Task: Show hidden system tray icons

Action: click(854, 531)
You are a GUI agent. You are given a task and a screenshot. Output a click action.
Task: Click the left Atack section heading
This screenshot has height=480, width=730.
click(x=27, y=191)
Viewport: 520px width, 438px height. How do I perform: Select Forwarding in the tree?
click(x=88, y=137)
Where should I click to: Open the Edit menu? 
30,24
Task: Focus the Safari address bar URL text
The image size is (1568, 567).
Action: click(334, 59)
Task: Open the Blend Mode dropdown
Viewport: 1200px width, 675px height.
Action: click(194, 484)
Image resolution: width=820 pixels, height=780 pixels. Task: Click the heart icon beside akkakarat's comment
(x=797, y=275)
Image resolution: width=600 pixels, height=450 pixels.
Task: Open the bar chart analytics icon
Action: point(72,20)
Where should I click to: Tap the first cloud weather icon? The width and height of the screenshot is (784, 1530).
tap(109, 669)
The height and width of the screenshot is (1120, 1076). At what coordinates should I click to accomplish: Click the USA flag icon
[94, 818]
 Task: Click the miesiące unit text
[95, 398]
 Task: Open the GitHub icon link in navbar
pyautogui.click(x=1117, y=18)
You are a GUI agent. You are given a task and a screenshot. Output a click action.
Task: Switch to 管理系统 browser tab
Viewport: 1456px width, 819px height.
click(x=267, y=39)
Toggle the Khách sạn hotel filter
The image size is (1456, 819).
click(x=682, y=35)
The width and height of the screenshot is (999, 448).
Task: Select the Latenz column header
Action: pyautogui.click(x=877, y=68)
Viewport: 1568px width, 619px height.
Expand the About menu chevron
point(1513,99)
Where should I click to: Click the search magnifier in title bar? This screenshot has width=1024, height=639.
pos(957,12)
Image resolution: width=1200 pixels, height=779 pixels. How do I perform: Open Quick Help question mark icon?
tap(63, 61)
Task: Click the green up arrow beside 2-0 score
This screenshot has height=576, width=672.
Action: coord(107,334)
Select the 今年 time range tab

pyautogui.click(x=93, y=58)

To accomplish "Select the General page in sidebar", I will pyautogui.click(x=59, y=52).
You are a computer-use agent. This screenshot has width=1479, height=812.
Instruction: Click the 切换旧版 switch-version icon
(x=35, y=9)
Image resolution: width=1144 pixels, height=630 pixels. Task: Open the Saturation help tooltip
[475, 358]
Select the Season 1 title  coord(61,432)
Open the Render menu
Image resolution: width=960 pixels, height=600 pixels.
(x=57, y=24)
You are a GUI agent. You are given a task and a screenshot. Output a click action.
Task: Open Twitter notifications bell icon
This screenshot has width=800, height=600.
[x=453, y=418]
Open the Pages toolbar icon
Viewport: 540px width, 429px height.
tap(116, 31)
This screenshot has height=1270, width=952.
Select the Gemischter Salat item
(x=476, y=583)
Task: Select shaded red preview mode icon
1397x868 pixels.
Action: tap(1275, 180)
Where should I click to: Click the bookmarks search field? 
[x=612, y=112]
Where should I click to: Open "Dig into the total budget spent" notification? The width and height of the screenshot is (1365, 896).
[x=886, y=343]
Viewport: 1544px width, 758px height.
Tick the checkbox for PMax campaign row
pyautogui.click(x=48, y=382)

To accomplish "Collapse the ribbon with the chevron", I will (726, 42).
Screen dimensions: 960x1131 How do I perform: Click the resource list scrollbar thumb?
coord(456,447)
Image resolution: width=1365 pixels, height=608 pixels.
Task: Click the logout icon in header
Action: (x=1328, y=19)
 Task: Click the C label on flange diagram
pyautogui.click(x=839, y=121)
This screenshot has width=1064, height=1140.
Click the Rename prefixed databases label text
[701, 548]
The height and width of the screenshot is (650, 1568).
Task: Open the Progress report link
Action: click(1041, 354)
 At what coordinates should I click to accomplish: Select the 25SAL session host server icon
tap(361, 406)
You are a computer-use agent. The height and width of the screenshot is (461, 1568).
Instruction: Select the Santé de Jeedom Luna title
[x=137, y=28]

--

TASK TO COMPLETE:
Format all the rows above as a Markdown table with two columns, No and Entry. Give each row a number and leave out blank lines.

COMPLETED TASK:
| No | Entry |
|---|---|
| 1 | Task: Show hidden system tray icons |
| 2 | Action: click(854, 531) |
| 3 | You are a GUI agent. You are given a task and a screenshot. Output a click action. |
| 4 | Task: Click the left Atack section heading |
| 5 | This screenshot has height=480, width=730. |
| 6 | click(x=27, y=191) |
| 7 | Viewport: 520px width, 438px height. How do I perform: Select Forwarding in the tree? |
| 8 | click(x=88, y=137) |
| 9 | Where should I click to: Open the Edit menu?  |
| 10 | 30,24 |
| 11 | Task: Focus the Safari address bar URL text |
| 12 | The image size is (1568, 567). |
| 13 | Action: click(334, 59) |
| 14 | Task: Open the Blend Mode dropdown |
| 15 | Viewport: 1200px width, 675px height. |
| 16 | Action: click(194, 484) |
| 17 | Image resolution: width=820 pixels, height=780 pixels. Task: Click the heart icon beside akkakarat's comment |
| 18 | (x=797, y=275) |
| 19 | Image resolution: width=600 pixels, height=450 pixels. |
| 20 | Task: Open the bar chart analytics icon |
| 21 | Action: point(72,20) |
| 22 | Where should I click to: Tap the first cloud weather icon? The width and height of the screenshot is (784, 1530). |
| 23 | tap(109, 669) |
| 24 | The height and width of the screenshot is (1120, 1076). At what coordinates should I click to accomplish: Click the USA flag icon |
| 25 | [94, 818] |
| 26 |  Task: Click the miesiące unit text |
| 27 | [95, 398] |
| 28 |  Task: Open the GitHub icon link in navbar |
| 29 | pyautogui.click(x=1117, y=18) |
| 30 | You are a GUI agent. You are given a task and a screenshot. Output a click action. |
| 31 | Task: Switch to 管理系统 browser tab |
| 32 | Viewport: 1456px width, 819px height. |
| 33 | click(x=267, y=39) |
| 34 | Toggle the Khách sạn hotel filter |
| 35 | The image size is (1456, 819). |
| 36 | click(x=682, y=35) |
| 37 | The width and height of the screenshot is (999, 448). |
| 38 | Task: Select the Latenz column header |
| 39 | Action: pyautogui.click(x=877, y=68) |
| 40 | Viewport: 1568px width, 619px height. |
| 41 | Expand the About menu chevron |
| 42 | point(1513,99) |
| 43 | Where should I click to: Click the search magnifier in title bar? This screenshot has width=1024, height=639. |
| 44 | pos(957,12) |
| 45 | Image resolution: width=1200 pixels, height=779 pixels. How do I perform: Open Quick Help question mark icon? |
| 46 | tap(63, 61) |
| 47 | Task: Click the green up arrow beside 2-0 score |
| 48 | This screenshot has height=576, width=672. |
| 49 | Action: coord(107,334) |
| 50 | Select the 今年 time range tab |
| 51 | pyautogui.click(x=93, y=58) |
| 52 | To accomplish "Select the General page in sidebar", I will pyautogui.click(x=59, y=52). |
| 53 | You are a computer-use agent. This screenshot has width=1479, height=812. |
| 54 | Instruction: Click the 切换旧版 switch-version icon |
| 55 | (x=35, y=9) |
| 56 | Image resolution: width=1144 pixels, height=630 pixels. Task: Open the Saturation help tooltip |
| 57 | [475, 358] |
| 58 | Select the Season 1 title  coord(61,432) |
| 59 | Open the Render menu |
| 60 | Image resolution: width=960 pixels, height=600 pixels. |
| 61 | (x=57, y=24) |
| 62 | You are a GUI agent. You are given a task and a screenshot. Output a click action. |
| 63 | Task: Open Twitter notifications bell icon |
| 64 | This screenshot has width=800, height=600. |
| 65 | [x=453, y=418] |
| 66 | Open the Pages toolbar icon |
| 67 | Viewport: 540px width, 429px height. |
| 68 | tap(116, 31) |
| 69 | This screenshot has height=1270, width=952. |
| 70 | Select the Gemischter Salat item |
| 71 | (x=476, y=583) |
| 72 | Task: Select shaded red preview mode icon |
| 73 | 1397x868 pixels. |
| 74 | Action: tap(1275, 180) |
| 75 | Where should I click to: Click the bookmarks search field?  |
| 76 | [x=612, y=112] |
| 77 | Where should I click to: Open "Dig into the total budget spent" notification? The width and height of the screenshot is (1365, 896). |
| 78 | [x=886, y=343] |
| 79 | Viewport: 1544px width, 758px height. |
| 80 | Tick the checkbox for PMax campaign row |
| 81 | pyautogui.click(x=48, y=382) |
| 82 | To accomplish "Collapse the ribbon with the chevron", I will (726, 42). |
| 83 | Screen dimensions: 960x1131 How do I perform: Click the resource list scrollbar thumb? |
| 84 | coord(456,447) |
| 85 | Image resolution: width=1365 pixels, height=608 pixels. |
| 86 | Task: Click the logout icon in header |
| 87 | Action: (x=1328, y=19) |
| 88 |  Task: Click the C label on flange diagram |
| 89 | pyautogui.click(x=839, y=121) |
| 90 | This screenshot has width=1064, height=1140. |
| 91 | Click the Rename prefixed databases label text |
| 92 | [701, 548] |
| 93 | The height and width of the screenshot is (650, 1568). |
| 94 | Task: Open the Progress report link |
| 95 | Action: click(1041, 354) |
| 96 |  At what coordinates should I click to accomplish: Select the 25SAL session host server icon |
| 97 | tap(361, 406) |
| 98 | You are a computer-use agent. The height and width of the screenshot is (461, 1568). |
| 99 | Instruction: Select the Santé de Jeedom Luna title |
| 100 | [x=137, y=28] |